Last night, my parents and brother came over for dinner. It's the first time I've truly hosted them for dinner. It was my chance to show off all my shiny things that seem so absurd when I wave them around at my friends; things like a fully set table with crystal wine glasses and appetizers in the living room (well, bags of chips and humus from the store and guacamole I'd made days before) and my general ability to hostess like a grown-up to sufficiently meet and exceed their expectations. Growing up, I watched my parents wig out when their families (my dad's side in particular) came to visit, cleaning the house top to bottom, never serving anything in its original container, making presentation prime. When my dad was growing up, they wore ties to dinner and had white linen table cloths every night and a maid. Both of his parents were doctors and his mother went to finishing school in Switzerland. Her father was a somewhat notorious lawyer in New York City who defended a Communist spy. My grandmother was herself a card-carrying communist for a time. Same grandmother who was a Freudian psychiatrist.

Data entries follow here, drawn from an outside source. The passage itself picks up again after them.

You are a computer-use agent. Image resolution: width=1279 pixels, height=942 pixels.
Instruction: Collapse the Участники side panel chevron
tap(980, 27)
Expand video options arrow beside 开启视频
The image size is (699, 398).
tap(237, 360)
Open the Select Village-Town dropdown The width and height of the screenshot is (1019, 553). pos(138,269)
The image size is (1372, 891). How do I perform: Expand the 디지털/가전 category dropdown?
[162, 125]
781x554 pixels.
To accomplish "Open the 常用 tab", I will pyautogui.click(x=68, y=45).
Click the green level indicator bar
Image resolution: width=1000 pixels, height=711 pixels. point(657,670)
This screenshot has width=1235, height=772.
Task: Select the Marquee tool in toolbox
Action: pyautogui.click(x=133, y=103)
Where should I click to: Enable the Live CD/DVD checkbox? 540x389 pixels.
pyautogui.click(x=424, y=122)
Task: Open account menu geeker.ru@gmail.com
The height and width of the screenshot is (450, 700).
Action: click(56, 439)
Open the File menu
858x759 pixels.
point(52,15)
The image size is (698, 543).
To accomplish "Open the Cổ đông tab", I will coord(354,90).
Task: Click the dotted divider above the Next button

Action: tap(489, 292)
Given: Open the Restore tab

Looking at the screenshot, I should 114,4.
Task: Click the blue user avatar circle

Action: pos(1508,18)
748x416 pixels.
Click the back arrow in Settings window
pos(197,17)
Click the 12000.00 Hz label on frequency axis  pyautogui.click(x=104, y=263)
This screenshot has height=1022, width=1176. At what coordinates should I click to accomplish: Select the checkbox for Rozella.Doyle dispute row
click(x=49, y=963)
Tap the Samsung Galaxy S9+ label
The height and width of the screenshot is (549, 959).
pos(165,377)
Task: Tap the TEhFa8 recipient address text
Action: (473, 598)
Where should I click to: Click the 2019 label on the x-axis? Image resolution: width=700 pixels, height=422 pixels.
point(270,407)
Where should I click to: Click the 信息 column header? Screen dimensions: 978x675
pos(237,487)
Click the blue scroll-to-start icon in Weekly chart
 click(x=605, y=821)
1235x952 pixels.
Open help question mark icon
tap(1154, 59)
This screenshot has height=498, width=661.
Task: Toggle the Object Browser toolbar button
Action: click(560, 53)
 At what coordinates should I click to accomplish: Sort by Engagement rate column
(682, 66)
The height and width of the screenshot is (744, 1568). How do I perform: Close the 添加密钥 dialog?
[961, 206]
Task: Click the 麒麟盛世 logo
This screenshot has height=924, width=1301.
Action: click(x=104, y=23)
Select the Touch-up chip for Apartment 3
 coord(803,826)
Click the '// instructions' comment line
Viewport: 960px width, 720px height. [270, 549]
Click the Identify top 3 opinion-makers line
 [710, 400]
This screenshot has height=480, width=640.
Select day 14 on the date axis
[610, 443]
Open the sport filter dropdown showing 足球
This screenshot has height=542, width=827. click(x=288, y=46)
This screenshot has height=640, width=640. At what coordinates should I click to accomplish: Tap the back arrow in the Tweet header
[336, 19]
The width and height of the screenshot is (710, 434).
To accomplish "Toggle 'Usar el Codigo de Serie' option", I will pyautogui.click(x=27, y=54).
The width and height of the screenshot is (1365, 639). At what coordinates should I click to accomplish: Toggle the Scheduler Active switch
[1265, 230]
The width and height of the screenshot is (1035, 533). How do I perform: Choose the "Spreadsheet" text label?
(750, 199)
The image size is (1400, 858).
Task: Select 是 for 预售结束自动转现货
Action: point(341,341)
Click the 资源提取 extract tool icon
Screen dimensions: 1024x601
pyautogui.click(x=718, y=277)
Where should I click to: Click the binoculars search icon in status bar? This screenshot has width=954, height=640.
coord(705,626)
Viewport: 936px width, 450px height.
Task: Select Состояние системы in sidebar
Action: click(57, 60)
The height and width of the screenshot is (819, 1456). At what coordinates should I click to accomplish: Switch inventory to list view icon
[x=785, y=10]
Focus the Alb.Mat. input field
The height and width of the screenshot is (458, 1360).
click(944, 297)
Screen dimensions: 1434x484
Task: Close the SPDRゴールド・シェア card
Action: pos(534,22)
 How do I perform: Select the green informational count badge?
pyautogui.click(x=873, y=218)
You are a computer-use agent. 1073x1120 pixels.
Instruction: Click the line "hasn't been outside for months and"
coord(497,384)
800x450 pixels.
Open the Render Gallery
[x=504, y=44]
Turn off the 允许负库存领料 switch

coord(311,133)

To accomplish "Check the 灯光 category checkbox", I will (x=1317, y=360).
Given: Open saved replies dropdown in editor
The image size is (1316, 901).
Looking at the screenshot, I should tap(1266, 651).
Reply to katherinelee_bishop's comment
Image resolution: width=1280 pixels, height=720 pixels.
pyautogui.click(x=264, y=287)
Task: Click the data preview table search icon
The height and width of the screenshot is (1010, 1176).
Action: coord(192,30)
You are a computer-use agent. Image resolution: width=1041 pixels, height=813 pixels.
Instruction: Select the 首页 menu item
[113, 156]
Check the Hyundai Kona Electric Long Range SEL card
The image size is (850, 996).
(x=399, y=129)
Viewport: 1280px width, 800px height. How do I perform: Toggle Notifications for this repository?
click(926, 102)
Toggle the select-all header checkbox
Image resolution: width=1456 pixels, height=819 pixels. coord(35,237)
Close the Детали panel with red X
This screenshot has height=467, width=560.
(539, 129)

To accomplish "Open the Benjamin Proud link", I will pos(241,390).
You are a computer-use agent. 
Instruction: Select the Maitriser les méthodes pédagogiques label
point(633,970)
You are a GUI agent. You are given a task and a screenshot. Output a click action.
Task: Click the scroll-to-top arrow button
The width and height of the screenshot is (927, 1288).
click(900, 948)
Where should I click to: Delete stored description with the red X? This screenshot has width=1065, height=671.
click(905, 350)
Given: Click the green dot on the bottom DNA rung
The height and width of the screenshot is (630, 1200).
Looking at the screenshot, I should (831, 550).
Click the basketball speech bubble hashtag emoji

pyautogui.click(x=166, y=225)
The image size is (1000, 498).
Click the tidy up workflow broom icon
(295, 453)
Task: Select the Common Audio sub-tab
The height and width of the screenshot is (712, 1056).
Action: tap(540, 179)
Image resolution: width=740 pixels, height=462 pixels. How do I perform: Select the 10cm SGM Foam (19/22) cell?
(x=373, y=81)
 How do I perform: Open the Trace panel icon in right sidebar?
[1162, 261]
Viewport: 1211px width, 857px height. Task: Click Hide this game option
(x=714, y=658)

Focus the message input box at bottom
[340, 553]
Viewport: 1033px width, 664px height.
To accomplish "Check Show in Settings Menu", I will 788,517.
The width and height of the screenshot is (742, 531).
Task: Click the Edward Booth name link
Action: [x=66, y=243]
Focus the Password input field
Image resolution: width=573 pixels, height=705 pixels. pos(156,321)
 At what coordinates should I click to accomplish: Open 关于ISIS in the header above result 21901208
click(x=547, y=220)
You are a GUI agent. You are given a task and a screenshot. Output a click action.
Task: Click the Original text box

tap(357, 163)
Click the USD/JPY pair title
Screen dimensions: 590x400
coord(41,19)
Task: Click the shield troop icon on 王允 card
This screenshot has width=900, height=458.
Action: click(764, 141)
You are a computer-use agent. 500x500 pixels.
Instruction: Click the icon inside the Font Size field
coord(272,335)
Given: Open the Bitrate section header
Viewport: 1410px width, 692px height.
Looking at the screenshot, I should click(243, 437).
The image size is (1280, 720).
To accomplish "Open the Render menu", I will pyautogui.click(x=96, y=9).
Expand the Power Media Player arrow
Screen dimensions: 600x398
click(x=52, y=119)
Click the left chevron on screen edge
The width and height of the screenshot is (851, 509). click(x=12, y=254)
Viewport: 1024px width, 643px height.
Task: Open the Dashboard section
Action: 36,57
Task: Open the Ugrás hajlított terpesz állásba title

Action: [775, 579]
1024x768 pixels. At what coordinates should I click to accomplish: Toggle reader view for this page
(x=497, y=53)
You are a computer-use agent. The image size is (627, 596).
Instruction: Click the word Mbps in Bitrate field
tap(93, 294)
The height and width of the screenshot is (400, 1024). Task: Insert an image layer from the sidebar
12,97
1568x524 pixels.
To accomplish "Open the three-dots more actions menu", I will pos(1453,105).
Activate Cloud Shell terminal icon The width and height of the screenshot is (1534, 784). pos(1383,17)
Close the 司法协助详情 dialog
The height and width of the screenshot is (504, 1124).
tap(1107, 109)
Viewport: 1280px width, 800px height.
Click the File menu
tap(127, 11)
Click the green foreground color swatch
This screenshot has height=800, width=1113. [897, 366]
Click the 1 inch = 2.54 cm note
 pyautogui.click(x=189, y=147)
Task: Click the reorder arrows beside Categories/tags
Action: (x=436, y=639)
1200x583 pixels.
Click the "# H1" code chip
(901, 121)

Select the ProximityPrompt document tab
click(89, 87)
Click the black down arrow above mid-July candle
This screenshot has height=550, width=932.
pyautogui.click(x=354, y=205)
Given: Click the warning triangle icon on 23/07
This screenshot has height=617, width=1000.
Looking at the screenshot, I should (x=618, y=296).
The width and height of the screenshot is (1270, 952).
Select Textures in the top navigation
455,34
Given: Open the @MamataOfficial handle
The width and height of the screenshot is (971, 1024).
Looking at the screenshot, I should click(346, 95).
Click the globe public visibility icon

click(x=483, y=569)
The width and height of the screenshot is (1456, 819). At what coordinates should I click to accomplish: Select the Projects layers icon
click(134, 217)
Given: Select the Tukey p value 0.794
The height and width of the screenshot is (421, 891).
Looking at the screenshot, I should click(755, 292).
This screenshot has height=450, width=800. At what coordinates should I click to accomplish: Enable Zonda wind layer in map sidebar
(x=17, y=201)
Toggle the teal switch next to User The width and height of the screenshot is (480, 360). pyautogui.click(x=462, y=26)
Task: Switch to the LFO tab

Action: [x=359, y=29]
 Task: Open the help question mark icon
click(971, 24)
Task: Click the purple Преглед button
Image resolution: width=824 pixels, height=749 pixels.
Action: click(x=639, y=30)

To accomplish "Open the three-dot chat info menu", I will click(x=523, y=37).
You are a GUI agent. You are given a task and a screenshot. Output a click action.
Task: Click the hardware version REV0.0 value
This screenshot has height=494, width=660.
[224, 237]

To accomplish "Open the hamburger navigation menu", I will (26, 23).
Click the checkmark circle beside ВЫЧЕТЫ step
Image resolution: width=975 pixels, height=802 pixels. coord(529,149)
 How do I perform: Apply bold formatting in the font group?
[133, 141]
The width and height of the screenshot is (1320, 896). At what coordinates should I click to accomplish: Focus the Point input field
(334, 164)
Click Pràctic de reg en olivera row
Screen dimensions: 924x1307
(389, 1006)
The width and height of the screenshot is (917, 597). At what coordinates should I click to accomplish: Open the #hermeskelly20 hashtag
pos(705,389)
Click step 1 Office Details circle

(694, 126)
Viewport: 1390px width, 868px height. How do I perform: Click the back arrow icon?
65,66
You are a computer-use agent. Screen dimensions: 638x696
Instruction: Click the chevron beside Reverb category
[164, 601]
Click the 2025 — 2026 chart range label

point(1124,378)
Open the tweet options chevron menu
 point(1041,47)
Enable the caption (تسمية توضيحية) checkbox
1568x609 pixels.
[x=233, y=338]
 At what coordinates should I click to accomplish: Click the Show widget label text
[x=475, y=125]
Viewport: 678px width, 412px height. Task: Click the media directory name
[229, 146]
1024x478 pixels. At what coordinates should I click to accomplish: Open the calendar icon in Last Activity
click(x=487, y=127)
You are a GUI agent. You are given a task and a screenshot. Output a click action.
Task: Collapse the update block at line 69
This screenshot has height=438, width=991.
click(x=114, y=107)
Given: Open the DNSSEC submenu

At their formal nightly dinners, she and her medical degrees and her Smith College and her finishing school background would frequently stand up under five feet tall and pronounce "You ass!" in response to my grandfather. She could cuss like a sailor and would, but over lobster bisque served in silver tureen.

So never mind the mess in my office or in my head or everything else. If I can be a good hostess, if I can prove whatever it is I think I need to prove to my parents and to myself, then I am officially a successful human being, deserving of their love and praise, deserving of their financial assistance, deserving of my share of the oxygen on this planet and the space I occupy and everything else.